I would suggest that anyone interested in how families might respond to this level of autism begin with Boy Alone (Karl Taro Greenfeld) or Far From the Tree (Andrew Solomon) or take a look at films such as The Black Balloon (Australian.) There are others, but these are my favorites.
A family with a teen who hopes to find a career working with this population might look for an opportunity for the young person to get paid as a mother’s helper in a family such as ours. We hired several, and a few have gone on to become professionals working with this population. Others might expect at some point in their lives to care for a disabled or elderly relative such as a parent with dementia, and still others have said that much of what they learned is very much applicable to more typical situations.

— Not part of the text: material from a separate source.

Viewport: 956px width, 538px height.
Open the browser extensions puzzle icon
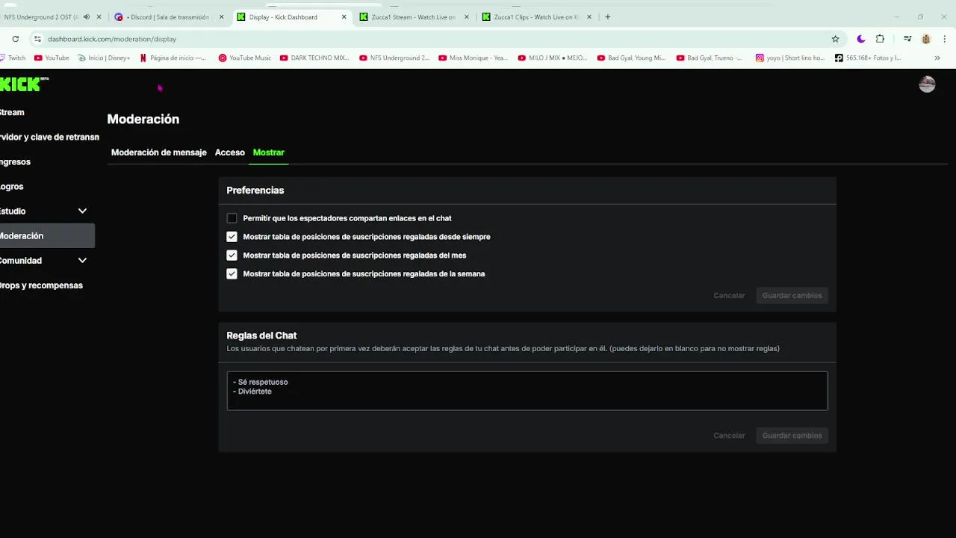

There is also the matter of privacy for my family and extended family, especially since few are self-employed or retired, and that of professionals who worked and negotiated with us with the trust and expectation that meetings would remain private. Years ago my lawyer suggested that I turn to fiction as a vehicle of discussing some of these issues, but I would not have the skill.
There is still the mountain of paperwork that families such as ours tend to accumulate, including professional evaluations, some boiler plate and some thoughtful, old iep’s mostly boilerplate but some ghost written by myself when special educators were willing or able to be cooperative but did not know where to begin, invoices from professionals, daily logs sent home from school with my responses, correspondence from agencies, schools, and attorneys, data sheets from our home program, notes taken at conferences, and progress reports from private therapists. For years, I also found a release through a personal journal. Quite a bit of it seems quaint and dated, in light of changing fads in autism treatment.
It is mostly in hard copy. I am going through this and wondering how much I should leave for my other children to examine through mature eyes, whether I should attempt to pass it on to a graduate student looking for a dissertation topic, whether I should annotate with what I have learned in hindsight, or whether I should shred because it would cause more pain to family members, or as part of my overall campaign to lighten up our load of possessions in preparation for downsizing.